Abstract

A number of tumor-like cysts in the ctenidia of the freshwater bivalve Corbicula fluminea are described. The cysts result from the encapsulation of incubated larvae within the female inner demibranchs which are modified to form a marsupium. Corbicula fluminea is a protandric consecutive hermaphrodite, and larval incubation commences with sex reversal and the release of the first eggs. For some reason a few of the larvae are not released, and their retention and subsequent death results in the mobilization of the innate cellular defensive mechanism of the parent. This process involves, initially, an invasion of epithelioid cells and amoebocytes (granulocytes), resulting in hyperplasia. This is followed by structural changes to the epithelium bordering the interlamellar spaces (within which the larvae are incubated) to form ultimately the cyst wall.
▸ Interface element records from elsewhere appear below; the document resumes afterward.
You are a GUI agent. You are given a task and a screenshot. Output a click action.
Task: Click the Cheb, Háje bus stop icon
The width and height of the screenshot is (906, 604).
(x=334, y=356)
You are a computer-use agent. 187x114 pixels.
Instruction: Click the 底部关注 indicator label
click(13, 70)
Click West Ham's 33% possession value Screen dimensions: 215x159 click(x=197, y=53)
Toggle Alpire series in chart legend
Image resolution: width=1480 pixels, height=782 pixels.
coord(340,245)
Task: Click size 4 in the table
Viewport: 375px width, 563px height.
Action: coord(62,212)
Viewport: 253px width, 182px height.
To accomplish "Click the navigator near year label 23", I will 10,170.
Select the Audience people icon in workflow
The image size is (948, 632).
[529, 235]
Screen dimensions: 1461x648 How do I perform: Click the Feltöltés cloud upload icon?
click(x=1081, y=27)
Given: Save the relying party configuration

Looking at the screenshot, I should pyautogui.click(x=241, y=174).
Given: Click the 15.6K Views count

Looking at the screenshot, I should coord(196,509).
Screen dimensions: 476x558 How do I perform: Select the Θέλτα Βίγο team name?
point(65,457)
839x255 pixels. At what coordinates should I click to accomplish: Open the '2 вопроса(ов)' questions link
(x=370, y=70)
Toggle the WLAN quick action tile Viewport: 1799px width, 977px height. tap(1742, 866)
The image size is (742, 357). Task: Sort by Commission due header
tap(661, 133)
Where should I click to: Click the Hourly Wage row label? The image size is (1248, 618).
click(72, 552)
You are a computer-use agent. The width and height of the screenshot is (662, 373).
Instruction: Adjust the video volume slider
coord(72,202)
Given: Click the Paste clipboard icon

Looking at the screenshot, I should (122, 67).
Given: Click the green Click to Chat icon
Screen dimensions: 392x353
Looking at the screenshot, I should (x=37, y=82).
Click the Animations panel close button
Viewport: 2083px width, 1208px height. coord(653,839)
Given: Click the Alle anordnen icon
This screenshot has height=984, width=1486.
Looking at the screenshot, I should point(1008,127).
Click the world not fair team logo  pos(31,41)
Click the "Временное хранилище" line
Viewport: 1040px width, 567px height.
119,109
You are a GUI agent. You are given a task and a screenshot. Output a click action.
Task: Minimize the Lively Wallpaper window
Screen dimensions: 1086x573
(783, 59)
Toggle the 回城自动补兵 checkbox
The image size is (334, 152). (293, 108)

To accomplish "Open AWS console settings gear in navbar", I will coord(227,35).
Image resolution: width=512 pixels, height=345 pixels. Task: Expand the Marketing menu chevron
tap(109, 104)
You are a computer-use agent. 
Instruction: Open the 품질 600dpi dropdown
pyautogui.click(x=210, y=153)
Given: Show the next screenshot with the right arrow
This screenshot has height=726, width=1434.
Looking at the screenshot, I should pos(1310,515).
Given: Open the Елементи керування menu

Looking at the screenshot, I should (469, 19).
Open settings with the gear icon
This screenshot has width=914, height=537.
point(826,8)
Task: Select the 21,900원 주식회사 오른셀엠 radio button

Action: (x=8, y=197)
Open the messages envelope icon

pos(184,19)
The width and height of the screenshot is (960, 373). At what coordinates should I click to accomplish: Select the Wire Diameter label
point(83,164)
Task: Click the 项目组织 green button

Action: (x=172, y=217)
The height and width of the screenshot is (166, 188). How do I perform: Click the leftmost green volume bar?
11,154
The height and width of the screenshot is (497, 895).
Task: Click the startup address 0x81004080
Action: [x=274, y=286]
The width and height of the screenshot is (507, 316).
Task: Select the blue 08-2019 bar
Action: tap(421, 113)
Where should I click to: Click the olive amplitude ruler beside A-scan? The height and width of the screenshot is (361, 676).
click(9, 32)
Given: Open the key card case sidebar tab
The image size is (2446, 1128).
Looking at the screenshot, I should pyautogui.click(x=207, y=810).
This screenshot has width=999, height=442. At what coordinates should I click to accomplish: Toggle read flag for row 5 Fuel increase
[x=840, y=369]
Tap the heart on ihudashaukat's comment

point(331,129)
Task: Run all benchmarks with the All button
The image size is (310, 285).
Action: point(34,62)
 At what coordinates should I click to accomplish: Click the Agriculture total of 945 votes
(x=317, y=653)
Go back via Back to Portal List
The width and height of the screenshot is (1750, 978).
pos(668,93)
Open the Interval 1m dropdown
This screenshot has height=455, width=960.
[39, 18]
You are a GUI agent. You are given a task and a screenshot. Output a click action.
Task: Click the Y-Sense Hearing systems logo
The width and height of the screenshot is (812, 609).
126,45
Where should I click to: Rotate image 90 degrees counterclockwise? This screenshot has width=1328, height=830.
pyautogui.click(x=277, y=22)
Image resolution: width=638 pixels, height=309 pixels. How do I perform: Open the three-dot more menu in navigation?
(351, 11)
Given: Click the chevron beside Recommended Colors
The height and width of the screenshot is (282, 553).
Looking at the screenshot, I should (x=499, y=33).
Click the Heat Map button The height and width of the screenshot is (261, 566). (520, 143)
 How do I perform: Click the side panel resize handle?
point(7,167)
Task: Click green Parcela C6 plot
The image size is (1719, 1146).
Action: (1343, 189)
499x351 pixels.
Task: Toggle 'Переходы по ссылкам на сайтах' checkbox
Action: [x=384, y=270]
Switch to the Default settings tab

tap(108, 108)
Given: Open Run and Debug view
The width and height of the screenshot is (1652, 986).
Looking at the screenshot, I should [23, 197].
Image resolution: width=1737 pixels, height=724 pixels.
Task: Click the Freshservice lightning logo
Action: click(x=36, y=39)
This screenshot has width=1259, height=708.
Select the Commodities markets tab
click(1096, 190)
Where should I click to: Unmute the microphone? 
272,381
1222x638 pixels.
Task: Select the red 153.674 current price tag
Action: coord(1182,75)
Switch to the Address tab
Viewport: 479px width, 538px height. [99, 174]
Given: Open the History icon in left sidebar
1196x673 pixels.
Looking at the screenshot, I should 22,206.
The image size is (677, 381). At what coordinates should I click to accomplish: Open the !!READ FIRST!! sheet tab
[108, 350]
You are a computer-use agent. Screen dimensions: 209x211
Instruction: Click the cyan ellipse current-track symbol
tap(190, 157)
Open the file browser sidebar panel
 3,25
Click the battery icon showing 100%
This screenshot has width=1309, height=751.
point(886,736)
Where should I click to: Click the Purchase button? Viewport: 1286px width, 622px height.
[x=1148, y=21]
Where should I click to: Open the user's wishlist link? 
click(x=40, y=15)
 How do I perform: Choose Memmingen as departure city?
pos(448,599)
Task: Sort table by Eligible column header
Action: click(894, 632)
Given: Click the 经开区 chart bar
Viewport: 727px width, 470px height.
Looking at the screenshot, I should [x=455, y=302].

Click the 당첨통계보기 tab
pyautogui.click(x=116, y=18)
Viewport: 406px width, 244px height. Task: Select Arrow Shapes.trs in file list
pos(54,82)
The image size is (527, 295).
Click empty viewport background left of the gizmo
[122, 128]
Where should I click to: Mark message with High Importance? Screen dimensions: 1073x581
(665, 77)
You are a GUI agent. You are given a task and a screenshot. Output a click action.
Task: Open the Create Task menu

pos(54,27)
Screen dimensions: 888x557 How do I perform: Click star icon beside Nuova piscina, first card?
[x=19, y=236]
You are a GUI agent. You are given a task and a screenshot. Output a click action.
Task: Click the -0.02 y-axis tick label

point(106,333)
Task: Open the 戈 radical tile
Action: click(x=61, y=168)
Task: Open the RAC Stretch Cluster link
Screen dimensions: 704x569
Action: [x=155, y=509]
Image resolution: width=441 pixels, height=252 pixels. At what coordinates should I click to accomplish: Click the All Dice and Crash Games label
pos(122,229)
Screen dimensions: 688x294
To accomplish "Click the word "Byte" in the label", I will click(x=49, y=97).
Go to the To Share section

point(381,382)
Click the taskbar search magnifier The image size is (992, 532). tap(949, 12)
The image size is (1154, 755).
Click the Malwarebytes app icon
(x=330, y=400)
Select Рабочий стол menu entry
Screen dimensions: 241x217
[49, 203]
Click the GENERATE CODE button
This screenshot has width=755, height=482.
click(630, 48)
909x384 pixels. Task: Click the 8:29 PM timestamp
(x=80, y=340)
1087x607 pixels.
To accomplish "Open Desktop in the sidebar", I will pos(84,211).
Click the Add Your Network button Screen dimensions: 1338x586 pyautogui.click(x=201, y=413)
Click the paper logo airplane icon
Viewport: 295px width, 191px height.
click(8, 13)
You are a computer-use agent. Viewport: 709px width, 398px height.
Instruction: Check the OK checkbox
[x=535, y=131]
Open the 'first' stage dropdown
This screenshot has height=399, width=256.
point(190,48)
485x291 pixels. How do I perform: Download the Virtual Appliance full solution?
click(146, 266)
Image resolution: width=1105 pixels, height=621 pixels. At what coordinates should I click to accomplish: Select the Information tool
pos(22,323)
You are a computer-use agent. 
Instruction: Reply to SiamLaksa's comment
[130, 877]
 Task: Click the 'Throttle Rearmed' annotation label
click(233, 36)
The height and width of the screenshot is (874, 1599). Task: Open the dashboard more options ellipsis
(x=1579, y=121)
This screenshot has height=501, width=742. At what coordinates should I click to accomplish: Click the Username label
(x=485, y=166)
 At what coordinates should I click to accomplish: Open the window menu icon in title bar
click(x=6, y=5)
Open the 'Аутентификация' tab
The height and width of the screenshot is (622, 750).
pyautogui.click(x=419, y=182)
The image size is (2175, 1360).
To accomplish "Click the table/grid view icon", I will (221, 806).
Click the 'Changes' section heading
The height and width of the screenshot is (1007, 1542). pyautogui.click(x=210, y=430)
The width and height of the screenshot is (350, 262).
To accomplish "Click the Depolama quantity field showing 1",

The epithelium is surrounded externally by layers of fibrocytes which eventually form a thick capsule. The autolyzed larval tissues are themselves invaded by fibrocytes, epithelioid cells, and amoebocytes and, in one specimen, had formed a three-layered capsule within the surrounding capsule. The amoebocytes probably reabsorb the larval cellular debris. This unusual example of a molluscan cellular defensive mechanism may assist in the diagnosis and separation of hyperplastic injury responses from neoplasmic conditions in invertebrates.